Of all the entries below, only the lines from the one with "Instruction: Open the users" up to and including the one with "Task: Toggle the browser side panel icon" are to be duplicated exactly.

___

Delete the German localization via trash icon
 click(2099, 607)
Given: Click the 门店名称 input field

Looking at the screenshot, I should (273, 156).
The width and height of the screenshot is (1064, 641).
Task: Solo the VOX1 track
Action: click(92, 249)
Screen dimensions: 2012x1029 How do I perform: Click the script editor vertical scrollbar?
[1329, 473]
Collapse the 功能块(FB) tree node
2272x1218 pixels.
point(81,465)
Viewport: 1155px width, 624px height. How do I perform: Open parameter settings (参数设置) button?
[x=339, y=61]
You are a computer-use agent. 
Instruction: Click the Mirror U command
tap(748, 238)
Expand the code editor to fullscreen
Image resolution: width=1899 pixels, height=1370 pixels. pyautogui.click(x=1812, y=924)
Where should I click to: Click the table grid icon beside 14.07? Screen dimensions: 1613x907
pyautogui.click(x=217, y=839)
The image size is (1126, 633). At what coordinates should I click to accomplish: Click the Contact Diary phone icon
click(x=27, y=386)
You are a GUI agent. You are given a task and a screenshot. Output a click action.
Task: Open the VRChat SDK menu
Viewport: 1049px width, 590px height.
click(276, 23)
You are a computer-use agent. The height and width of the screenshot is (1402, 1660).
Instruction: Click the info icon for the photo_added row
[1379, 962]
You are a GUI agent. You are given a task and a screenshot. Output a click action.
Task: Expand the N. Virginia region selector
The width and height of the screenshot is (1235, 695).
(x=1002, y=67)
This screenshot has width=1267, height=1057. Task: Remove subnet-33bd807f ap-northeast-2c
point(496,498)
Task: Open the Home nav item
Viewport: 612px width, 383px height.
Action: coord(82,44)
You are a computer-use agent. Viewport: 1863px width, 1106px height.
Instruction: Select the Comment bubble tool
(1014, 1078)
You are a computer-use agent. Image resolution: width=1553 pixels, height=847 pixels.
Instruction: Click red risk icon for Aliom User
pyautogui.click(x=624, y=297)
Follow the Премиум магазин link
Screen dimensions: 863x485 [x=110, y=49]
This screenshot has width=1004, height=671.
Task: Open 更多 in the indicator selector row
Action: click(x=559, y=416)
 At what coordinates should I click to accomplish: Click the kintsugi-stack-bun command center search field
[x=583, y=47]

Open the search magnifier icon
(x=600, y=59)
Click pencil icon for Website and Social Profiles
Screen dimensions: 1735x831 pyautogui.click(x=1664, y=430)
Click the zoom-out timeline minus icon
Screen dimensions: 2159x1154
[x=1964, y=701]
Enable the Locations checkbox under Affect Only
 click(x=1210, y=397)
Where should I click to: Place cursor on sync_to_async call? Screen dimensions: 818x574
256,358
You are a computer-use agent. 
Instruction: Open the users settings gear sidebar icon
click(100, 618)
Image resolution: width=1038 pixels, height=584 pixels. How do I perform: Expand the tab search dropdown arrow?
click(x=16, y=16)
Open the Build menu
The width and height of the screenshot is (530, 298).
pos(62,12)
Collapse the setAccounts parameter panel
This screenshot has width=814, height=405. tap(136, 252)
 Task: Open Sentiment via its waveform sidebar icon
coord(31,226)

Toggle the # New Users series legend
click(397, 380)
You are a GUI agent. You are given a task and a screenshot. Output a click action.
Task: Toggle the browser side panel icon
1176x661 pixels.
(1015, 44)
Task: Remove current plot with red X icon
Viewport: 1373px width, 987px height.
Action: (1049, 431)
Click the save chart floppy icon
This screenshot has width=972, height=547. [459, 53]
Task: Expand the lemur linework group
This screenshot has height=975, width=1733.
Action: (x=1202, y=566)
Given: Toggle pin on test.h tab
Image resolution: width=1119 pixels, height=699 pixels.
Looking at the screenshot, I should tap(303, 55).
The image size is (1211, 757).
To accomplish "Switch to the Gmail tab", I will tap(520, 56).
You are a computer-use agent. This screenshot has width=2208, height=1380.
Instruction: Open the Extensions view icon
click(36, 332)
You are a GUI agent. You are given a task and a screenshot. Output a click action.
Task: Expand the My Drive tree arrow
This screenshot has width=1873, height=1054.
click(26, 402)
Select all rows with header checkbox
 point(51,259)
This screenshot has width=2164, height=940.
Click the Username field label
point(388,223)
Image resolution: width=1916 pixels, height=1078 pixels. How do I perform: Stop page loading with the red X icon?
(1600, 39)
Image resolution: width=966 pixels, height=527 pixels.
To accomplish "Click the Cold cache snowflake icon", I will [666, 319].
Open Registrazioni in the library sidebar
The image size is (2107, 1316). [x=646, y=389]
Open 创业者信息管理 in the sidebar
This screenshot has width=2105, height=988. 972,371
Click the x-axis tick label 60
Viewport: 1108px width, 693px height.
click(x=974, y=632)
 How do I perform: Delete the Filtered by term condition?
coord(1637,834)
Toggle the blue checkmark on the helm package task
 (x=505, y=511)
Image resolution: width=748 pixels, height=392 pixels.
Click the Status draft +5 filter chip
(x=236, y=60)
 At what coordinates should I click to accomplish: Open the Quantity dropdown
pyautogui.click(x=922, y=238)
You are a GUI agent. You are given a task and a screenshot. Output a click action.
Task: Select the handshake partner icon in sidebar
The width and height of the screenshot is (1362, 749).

___

TASK RESPONSE:
Instruction: Open the users settings gear sidebar icon
click(100, 618)
Image resolution: width=1038 pixels, height=584 pixels. How do I perform: Expand the tab search dropdown arrow?
click(x=16, y=16)
Open the Build menu
The width and height of the screenshot is (530, 298).
pos(62,12)
Collapse the setAccounts parameter panel
This screenshot has width=814, height=405. tap(136, 252)
 Task: Open Sentiment via its waveform sidebar icon
coord(31,226)

Toggle the # New Users series legend
click(397, 380)
You are a GUI agent. You are given a task and a screenshot. Output a click action.
Task: Toggle the browser side panel icon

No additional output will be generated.